(Entries drawn from a dataset)

•••••

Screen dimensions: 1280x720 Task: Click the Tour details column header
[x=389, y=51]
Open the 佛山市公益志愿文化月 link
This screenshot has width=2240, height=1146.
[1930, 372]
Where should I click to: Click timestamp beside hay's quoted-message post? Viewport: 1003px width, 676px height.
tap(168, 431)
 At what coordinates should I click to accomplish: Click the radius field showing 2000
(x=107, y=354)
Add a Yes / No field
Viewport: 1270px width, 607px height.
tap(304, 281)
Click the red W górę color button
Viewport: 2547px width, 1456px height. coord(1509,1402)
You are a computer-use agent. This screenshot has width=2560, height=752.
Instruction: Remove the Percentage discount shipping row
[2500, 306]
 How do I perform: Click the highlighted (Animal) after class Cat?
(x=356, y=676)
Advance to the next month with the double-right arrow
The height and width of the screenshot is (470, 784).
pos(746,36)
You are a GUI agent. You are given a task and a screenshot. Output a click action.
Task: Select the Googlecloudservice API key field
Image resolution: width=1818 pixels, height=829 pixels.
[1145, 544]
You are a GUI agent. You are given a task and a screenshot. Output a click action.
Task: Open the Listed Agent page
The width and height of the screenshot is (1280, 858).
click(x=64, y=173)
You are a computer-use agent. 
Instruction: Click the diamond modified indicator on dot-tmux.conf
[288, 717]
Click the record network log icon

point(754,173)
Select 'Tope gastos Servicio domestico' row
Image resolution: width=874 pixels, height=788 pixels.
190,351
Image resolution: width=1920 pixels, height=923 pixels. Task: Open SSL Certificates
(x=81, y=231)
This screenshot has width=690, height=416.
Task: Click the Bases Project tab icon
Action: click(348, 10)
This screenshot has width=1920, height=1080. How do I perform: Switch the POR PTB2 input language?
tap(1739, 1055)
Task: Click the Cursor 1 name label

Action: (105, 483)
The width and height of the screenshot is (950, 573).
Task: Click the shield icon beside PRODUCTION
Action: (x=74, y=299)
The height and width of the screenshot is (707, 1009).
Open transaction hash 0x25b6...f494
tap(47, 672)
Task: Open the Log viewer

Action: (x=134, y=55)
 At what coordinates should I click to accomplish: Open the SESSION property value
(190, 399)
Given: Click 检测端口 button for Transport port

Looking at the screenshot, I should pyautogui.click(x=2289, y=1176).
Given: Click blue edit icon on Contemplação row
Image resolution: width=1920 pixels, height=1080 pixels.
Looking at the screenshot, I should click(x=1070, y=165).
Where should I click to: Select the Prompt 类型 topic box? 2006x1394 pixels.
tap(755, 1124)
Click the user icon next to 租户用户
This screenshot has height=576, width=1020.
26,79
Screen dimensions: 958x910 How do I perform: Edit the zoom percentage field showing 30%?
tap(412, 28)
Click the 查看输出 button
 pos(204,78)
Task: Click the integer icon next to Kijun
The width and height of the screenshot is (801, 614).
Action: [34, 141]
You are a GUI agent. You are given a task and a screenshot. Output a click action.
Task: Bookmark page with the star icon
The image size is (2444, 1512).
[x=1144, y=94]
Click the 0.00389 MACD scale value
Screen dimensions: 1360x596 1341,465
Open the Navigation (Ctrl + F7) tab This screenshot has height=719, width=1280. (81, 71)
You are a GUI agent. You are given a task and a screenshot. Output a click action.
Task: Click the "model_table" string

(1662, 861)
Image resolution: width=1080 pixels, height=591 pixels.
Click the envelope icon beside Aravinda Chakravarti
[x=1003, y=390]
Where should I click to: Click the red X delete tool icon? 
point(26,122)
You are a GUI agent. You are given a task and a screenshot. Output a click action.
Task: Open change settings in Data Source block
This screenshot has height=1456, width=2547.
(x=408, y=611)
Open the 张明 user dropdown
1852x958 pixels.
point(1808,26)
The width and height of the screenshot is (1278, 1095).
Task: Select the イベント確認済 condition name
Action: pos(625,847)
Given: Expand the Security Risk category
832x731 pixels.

•••••

§ WHAT THE EXERCISE ASKS: Render every one of the items above as a numbered list, leaving out any blank lines.

§ REPLY:
1. Screen dimensions: 1280x720 Task: Click the Tour details column header
2. [x=389, y=51]
3. Open the 佛山市公益志愿文化月 link
4. This screenshot has width=2240, height=1146.
5. [1930, 372]
6. Where should I click to: Click timestamp beside hay's quoted-message post? Viewport: 1003px width, 676px height.
7. tap(168, 431)
8.  At what coordinates should I click to accomplish: Click the radius field showing 2000
9. (x=107, y=354)
10. Add a Yes / No field
11. Viewport: 1270px width, 607px height.
12. tap(304, 281)
13. Click the red W górę color button
14. Viewport: 2547px width, 1456px height. coord(1509,1402)
15. You are a computer-use agent. This screenshot has width=2560, height=752.
16. Instruction: Remove the Percentage discount shipping row
17. [2500, 306]
18.  How do I perform: Click the highlighted (Animal) after class Cat?
19. (x=356, y=676)
20. Advance to the next month with the double-right arrow
21. The height and width of the screenshot is (470, 784).
22. pos(746,36)
23. You are a GUI agent. You are given a task and a screenshot. Output a click action.
24. Task: Select the Googlecloudservice API key field
25. Image resolution: width=1818 pixels, height=829 pixels.
26. [1145, 544]
27. You are a GUI agent. You are given a task and a screenshot. Output a click action.
28. Task: Open the Listed Agent page
29. The width and height of the screenshot is (1280, 858).
30. click(x=64, y=173)
31. You are a computer-use agent. 
32. Instruction: Click the diamond modified indicator on dot-tmux.conf
33. [288, 717]
34. Click the record network log icon
35. point(754,173)
36. Select 'Tope gastos Servicio domestico' row
37. Image resolution: width=874 pixels, height=788 pixels.
38. 190,351
39. Image resolution: width=1920 pixels, height=923 pixels. Task: Open SSL Certificates
40. (x=81, y=231)
41. This screenshot has width=690, height=416.
42. Task: Click the Bases Project tab icon
43. Action: click(348, 10)
44. This screenshot has width=1920, height=1080. How do I perform: Switch the POR PTB2 input language?
45. tap(1739, 1055)
46. Task: Click the Cursor 1 name label
47. Action: (105, 483)
48. The width and height of the screenshot is (950, 573).
49. Task: Click the shield icon beside PRODUCTION
50. Action: (x=74, y=299)
51. The height and width of the screenshot is (707, 1009).
52. Open transaction hash 0x25b6...f494
53. tap(47, 672)
54. Task: Open the Log viewer
55. Action: (x=134, y=55)
56.  At what coordinates should I click to accomplish: Open the SESSION property value
57. (190, 399)
58. Given: Click 检测端口 button for Transport port
59. Looking at the screenshot, I should pyautogui.click(x=2289, y=1176).
60. Given: Click blue edit icon on Contemplação row
61. Image resolution: width=1920 pixels, height=1080 pixels.
62. Looking at the screenshot, I should click(x=1070, y=165).
63. Where should I click to: Select the Prompt 类型 topic box? 2006x1394 pixels.
64. tap(755, 1124)
65. Click the user icon next to 租户用户
66. This screenshot has height=576, width=1020.
67. 26,79
68. Screen dimensions: 958x910 How do I perform: Edit the zoom percentage field showing 30%?
69. tap(412, 28)
70. Click the 查看输出 button
71.  pos(204,78)
72. Task: Click the integer icon next to Kijun
73. The width and height of the screenshot is (801, 614).
74. Action: [34, 141]
75. You are a GUI agent. You are given a task and a screenshot. Output a click action.
76. Task: Bookmark page with the star icon
77. The image size is (2444, 1512).
78. [x=1144, y=94]
79. Click the 0.00389 MACD scale value
80. Screen dimensions: 1360x596 1341,465
81. Open the Navigation (Ctrl + F7) tab This screenshot has height=719, width=1280. (81, 71)
82. You are a GUI agent. You are given a task and a screenshot. Output a click action.
83. Task: Click the "model_table" string
84. (1662, 861)
85. Image resolution: width=1080 pixels, height=591 pixels.
86. Click the envelope icon beside Aravinda Chakravarti
87. [x=1003, y=390]
88. Where should I click to: Click the red X delete tool icon? 
89. point(26,122)
90. You are a GUI agent. You are given a task and a screenshot. Output a click action.
91. Task: Open change settings in Data Source block
92. This screenshot has height=1456, width=2547.
93. (x=408, y=611)
94. Open the 张明 user dropdown
95. 1852x958 pixels.
96. point(1808,26)
97. The width and height of the screenshot is (1278, 1095).
98. Task: Select the イベント確認済 condition name
99. Action: pos(625,847)
100. Given: Expand the Security Risk category
101. 832x731 pixels.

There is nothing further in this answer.